Kate Lutz, current JV AmeriCorps member in Missoula, MT, reflects on her evolving understanding of what it means to serve others:
Before starting my year as a JV, I had an encounter with an individual experiencing homelessness. My friend and I went grocery shopping and saw a man standing on the corner holding a sign saying something along the lines of, “Homeless, hungry, anything helps. God bless you.” We immediately decided it would be a good idea to buy this man food. I recall that we bought him a granola bar, or something completely unsubstantial. As we approached the corner where the man stood, hoping for a red light so we could pass along our offering, I remember feeling really great about myself. “Wow,” I must have thought, “I am such a good person.” Handing the man the granola bar, I expected him to thank me under weary, grateful eyes, but instead he asked begrudgingly, “Is that it?” We were shocked and a little angry at the aggressive response, suddenly a little scared. He grabbed the bar out of my hand and turned his back to our car as the light turned green, and we drove away.
College was the first time I heard the term social justice and began to recognize the social injustices that affect so many. I learned the facts, believing I understood the experience of the marginalized. Now, I know that my understanding was flat and disproportionate. During our first couple months in Missoula, my housemates and I discussed what brought us to JVC Northwest, and one of my community members said something that stuck with me, “There is a big difference between charity and service.” For me, this distinction sums up the value of serving 40 hours a week for a full year. Working at the Poverello Center, a homeless shelter located in downtown Missoula, I have grown to understand the difference.

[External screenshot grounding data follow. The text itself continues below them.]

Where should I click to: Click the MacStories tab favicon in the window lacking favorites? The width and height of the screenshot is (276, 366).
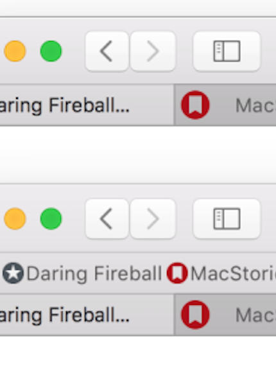(x=195, y=105)
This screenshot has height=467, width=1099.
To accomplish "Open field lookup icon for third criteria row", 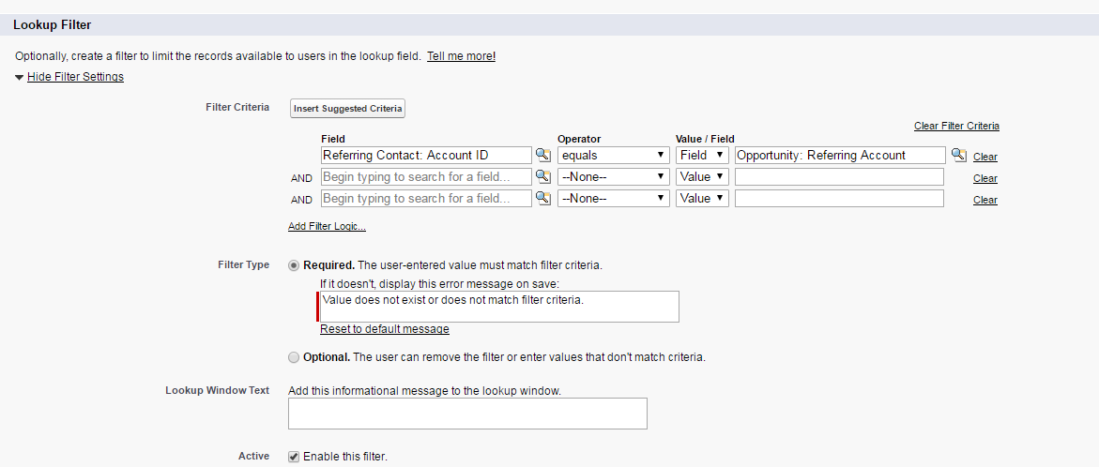I will (543, 199).
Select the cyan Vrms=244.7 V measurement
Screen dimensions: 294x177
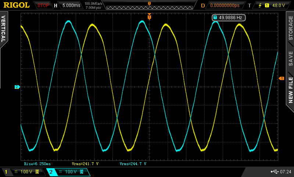[133, 163]
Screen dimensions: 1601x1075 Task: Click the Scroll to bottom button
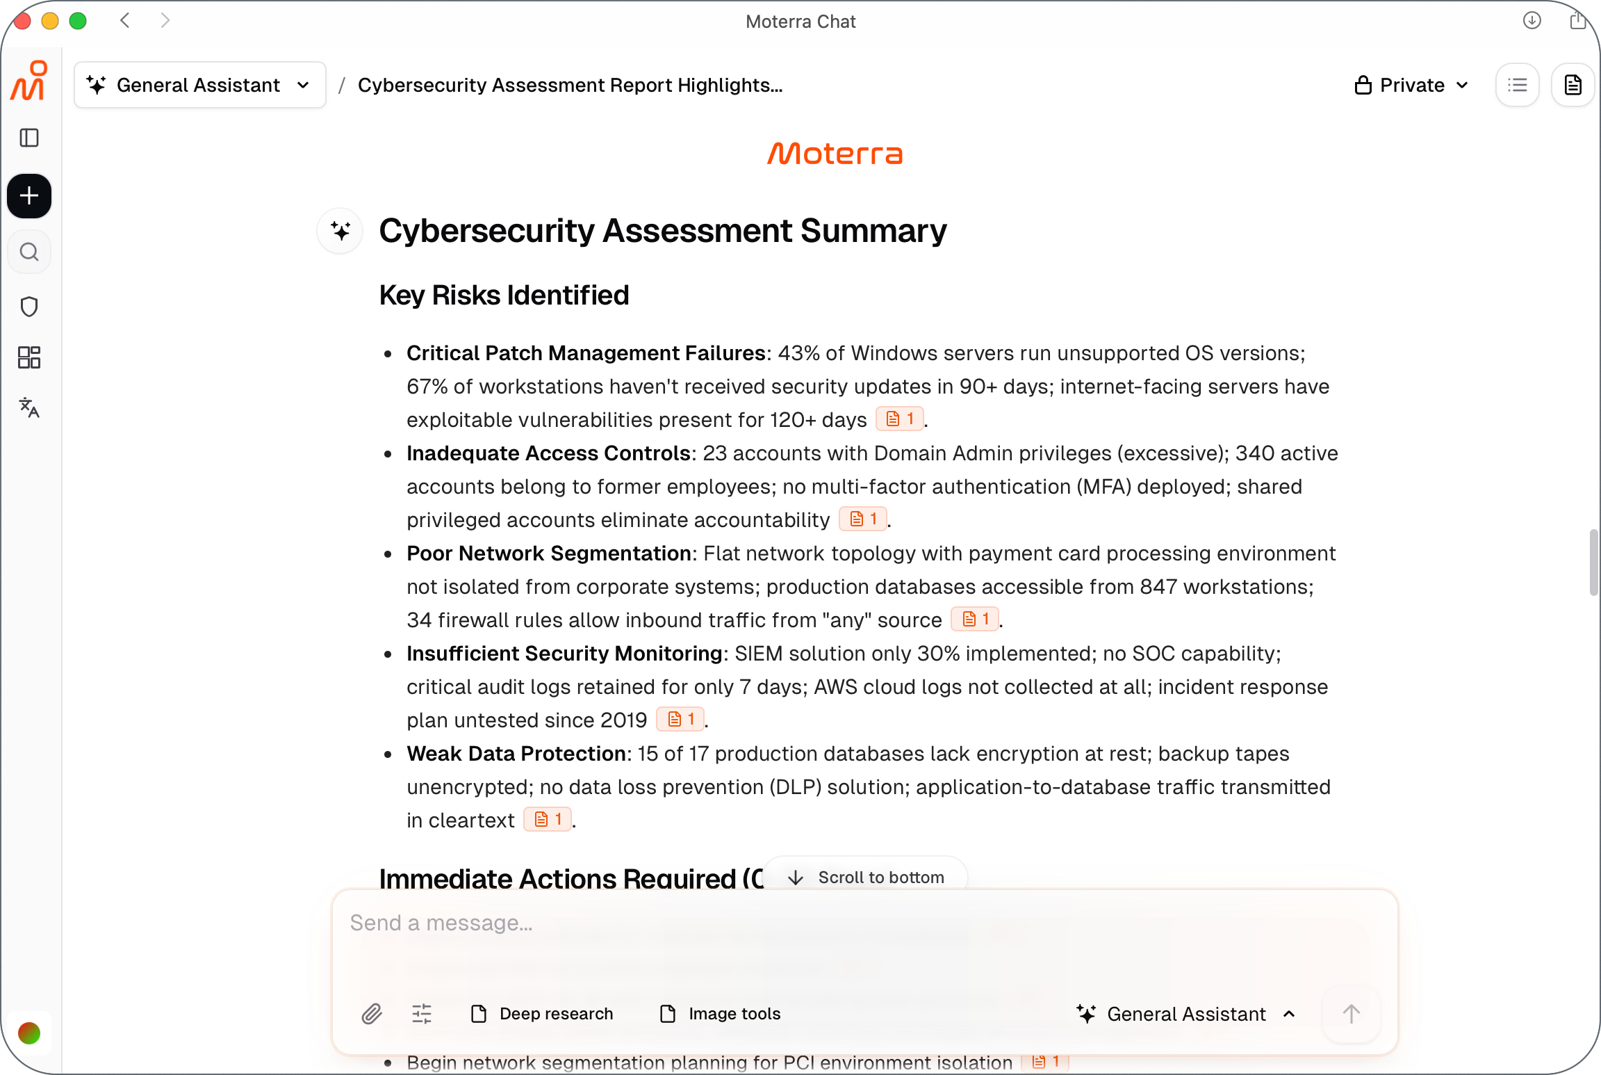click(866, 877)
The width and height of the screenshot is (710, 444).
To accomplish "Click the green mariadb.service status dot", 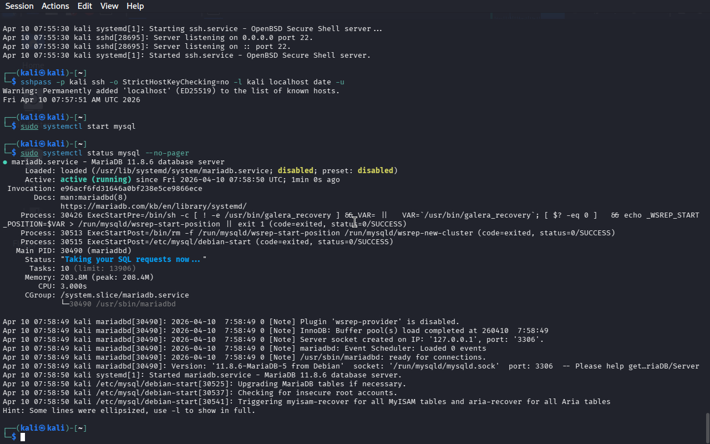I will (5, 162).
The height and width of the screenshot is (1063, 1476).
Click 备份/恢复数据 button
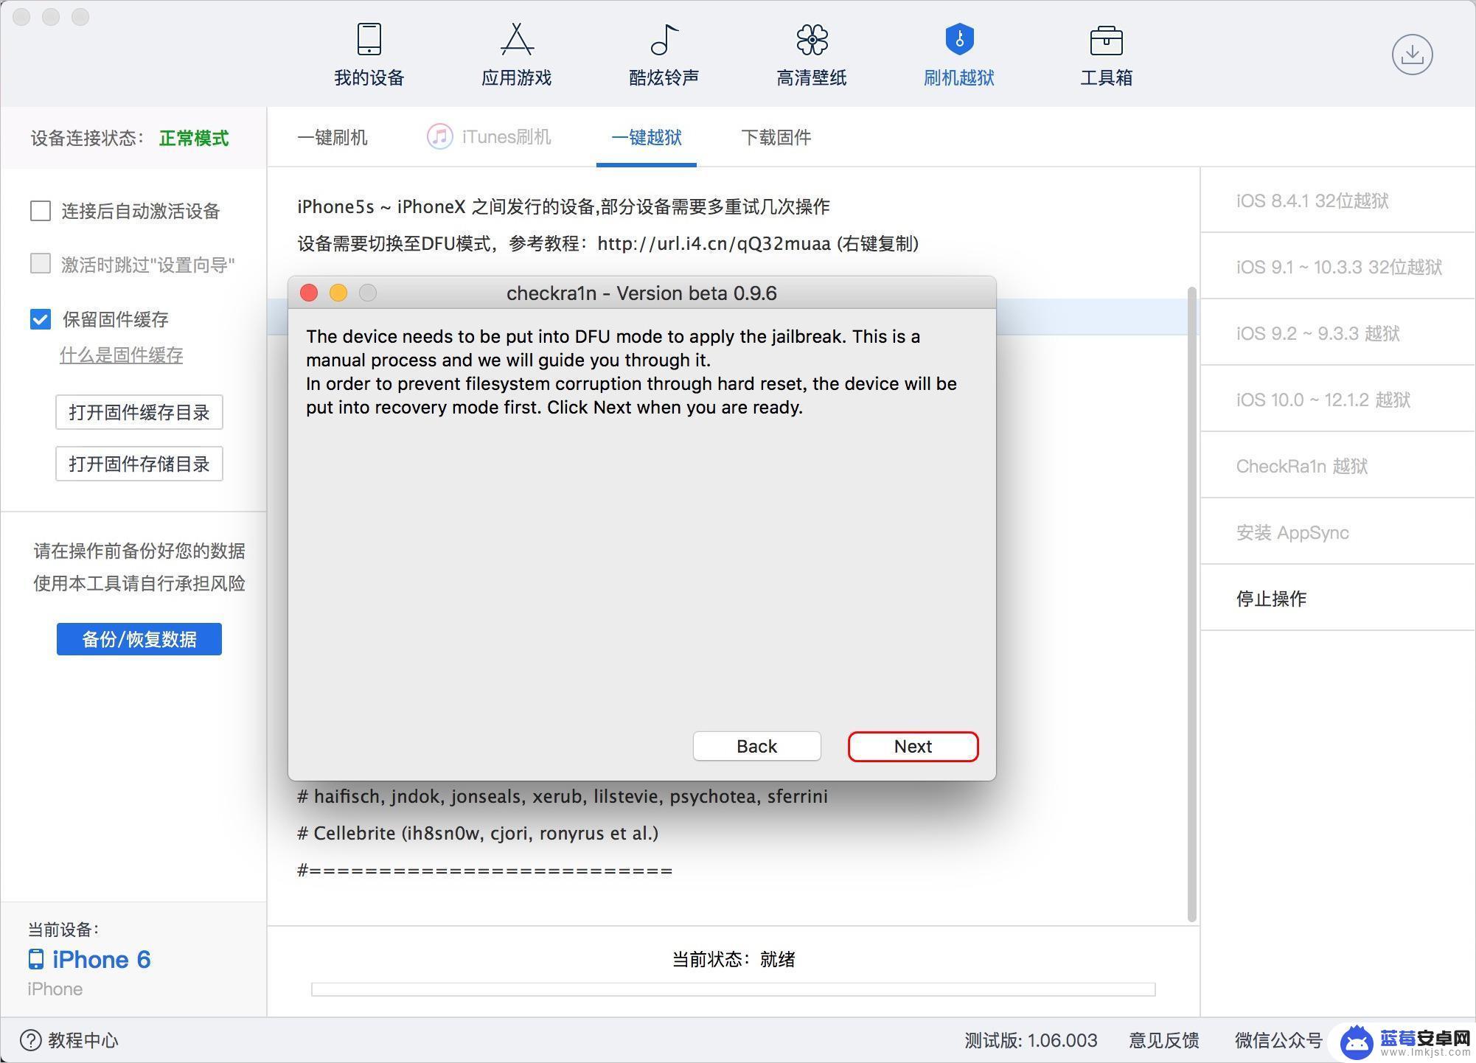pyautogui.click(x=138, y=638)
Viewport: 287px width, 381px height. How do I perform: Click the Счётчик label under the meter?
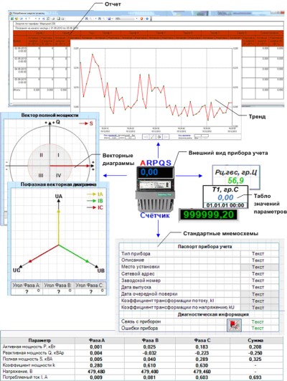[x=155, y=215]
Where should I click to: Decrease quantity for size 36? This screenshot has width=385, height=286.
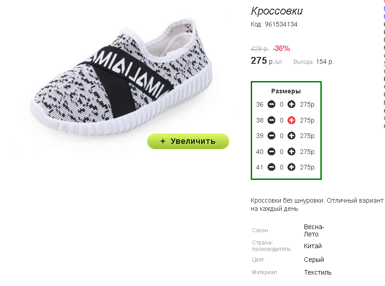pyautogui.click(x=271, y=104)
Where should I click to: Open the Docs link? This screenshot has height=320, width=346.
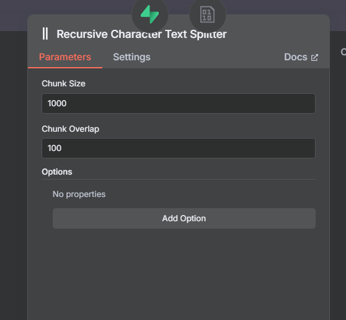(301, 57)
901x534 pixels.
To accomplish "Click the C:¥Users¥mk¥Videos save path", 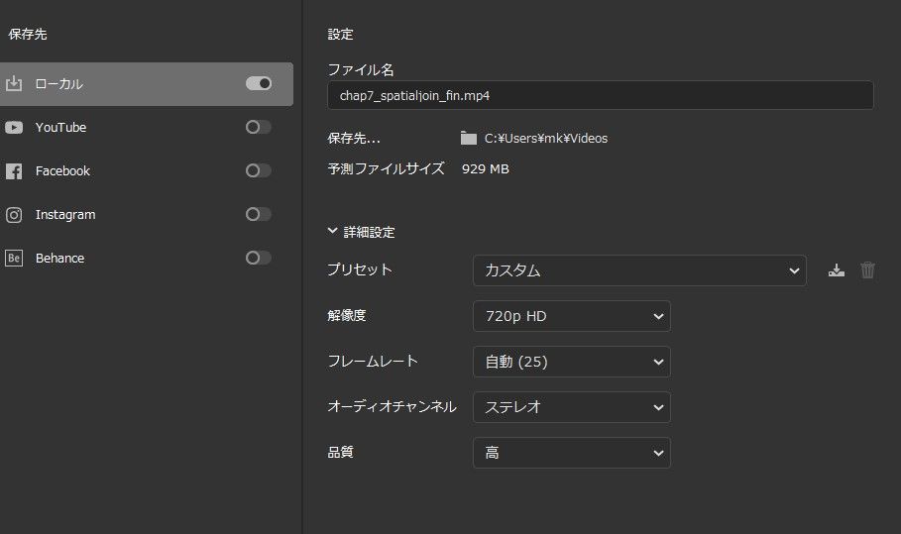I will 545,139.
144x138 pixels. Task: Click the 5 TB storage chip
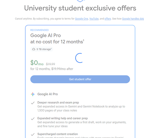[42, 49]
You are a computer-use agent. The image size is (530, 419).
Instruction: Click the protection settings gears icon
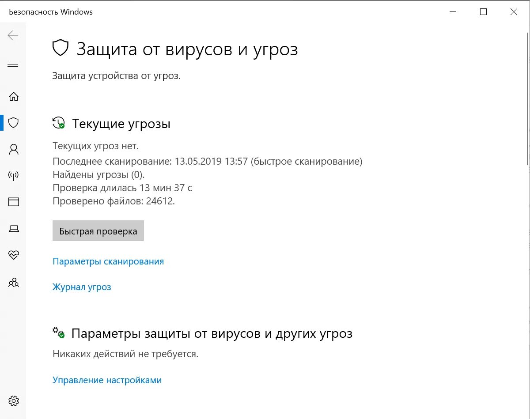(59, 332)
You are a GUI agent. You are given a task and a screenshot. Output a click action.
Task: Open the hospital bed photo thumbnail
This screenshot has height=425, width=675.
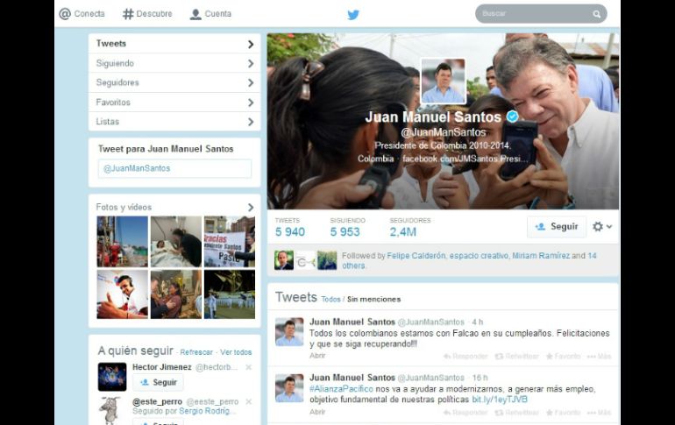(175, 241)
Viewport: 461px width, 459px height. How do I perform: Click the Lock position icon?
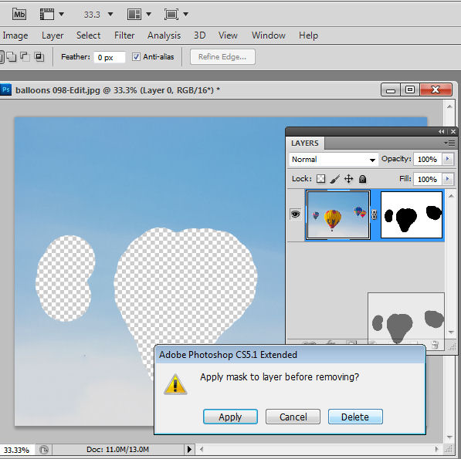[x=348, y=178]
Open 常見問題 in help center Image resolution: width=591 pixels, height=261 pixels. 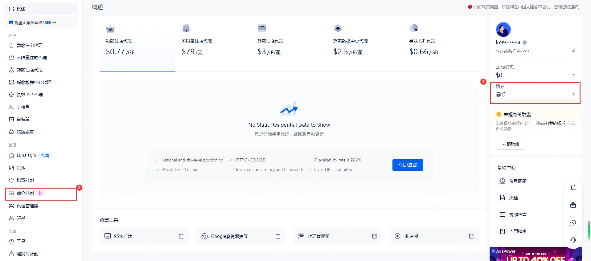(518, 181)
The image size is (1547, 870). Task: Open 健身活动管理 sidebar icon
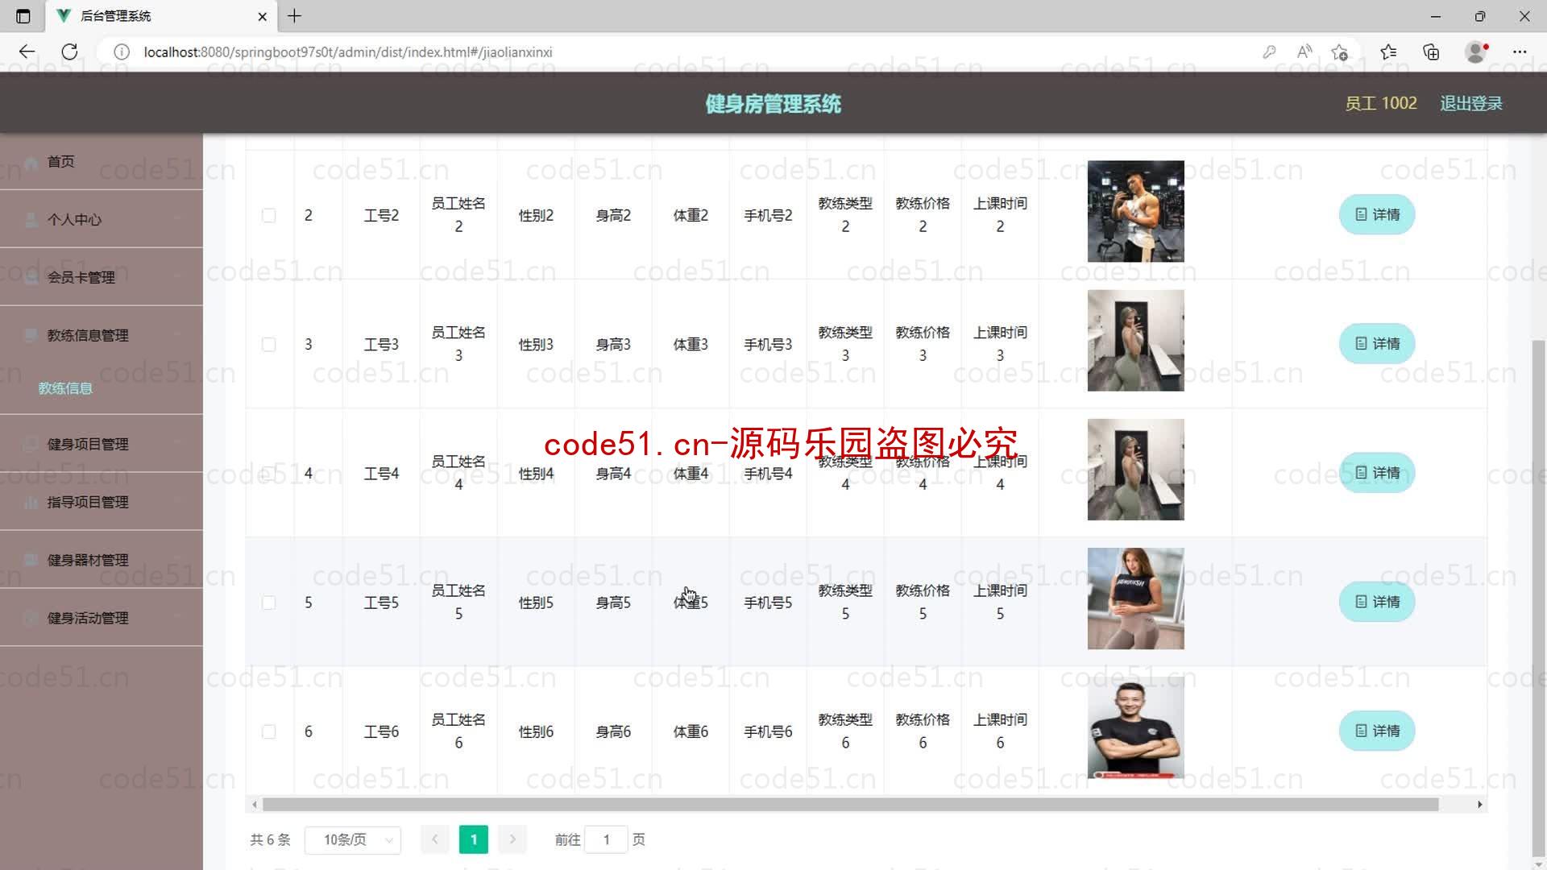[27, 617]
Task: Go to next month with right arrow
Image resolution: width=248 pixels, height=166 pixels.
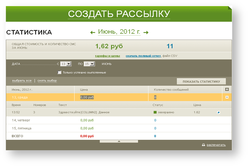Action: click(x=146, y=32)
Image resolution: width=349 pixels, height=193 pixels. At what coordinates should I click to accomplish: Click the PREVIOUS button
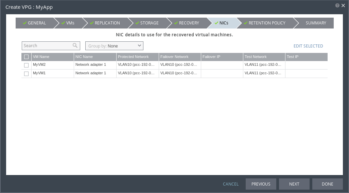tap(261, 184)
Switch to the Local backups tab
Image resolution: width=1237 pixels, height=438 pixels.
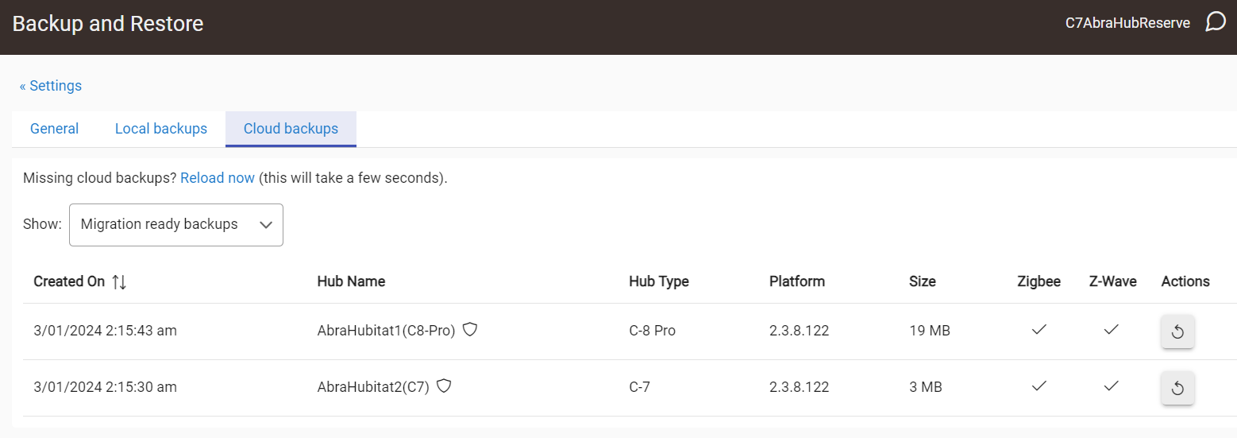161,129
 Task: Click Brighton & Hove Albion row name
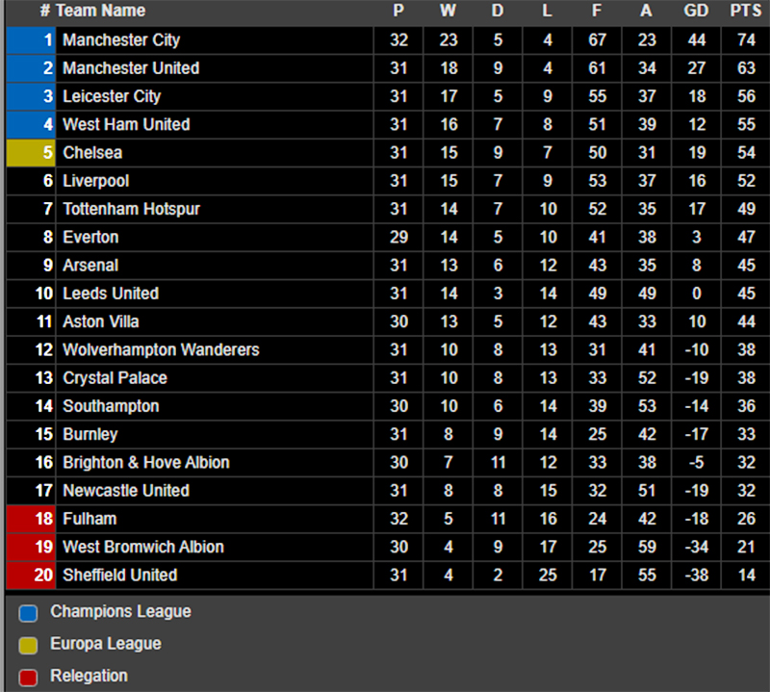(146, 462)
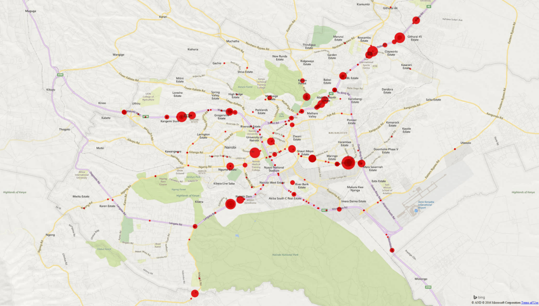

“The POV” is a 30-day emergency shelter, housing up to 100 people a night. In my time here I have already seen many folks come and go. My day is busy, the tiny staff office is the hub for questions and resources, from toothpaste to an ambulance, I expect the unexpected. We accompany those from the time they first enter the POV to the time they either acquire housing or decide to move on. Meeting individuals the first time they come seeking services, I can almost see the weight of their situation, whatever it may be. From unemployment to addiction, each person carries with them the anxiety of their experiences, as we all do. Once the ice is broken, and the big blue, old, monstrosity of a house that is the POV is no longer an intimidating mystery, they can begin to move forward. Being a consistent presence at the POV for our clients is humbling because it’s in that daily presence that I find the definition of service. I’ve learned the importance of simply being there and walking with folks beyond the time they are initially seeking shelter and food, and not assuming what their needs are and that they are met. I remind myself daily to find the patience required to serve, rather than simply offer charity. I try to learn from the example of the POV staff who have been doing this for years; I am continually impressed by them in all situations as the dignity of our clients is always the highest priority.
My time at the POV has redefined my idea of homelessness. I cringe a little when I think back to my teenage self, giving that man a granola bar. I know I had the right intentions, but I had yet to close the imperative gap of acknowledging my lack of understading. I have since realized that we are all inherently the same, and no longer think of individuals in transition as some sort of “other.” I know my experience working at the POV and living in community with fellow Jesuit Volunteers will provide me with the tools I need to authentically serve for the rest of my life.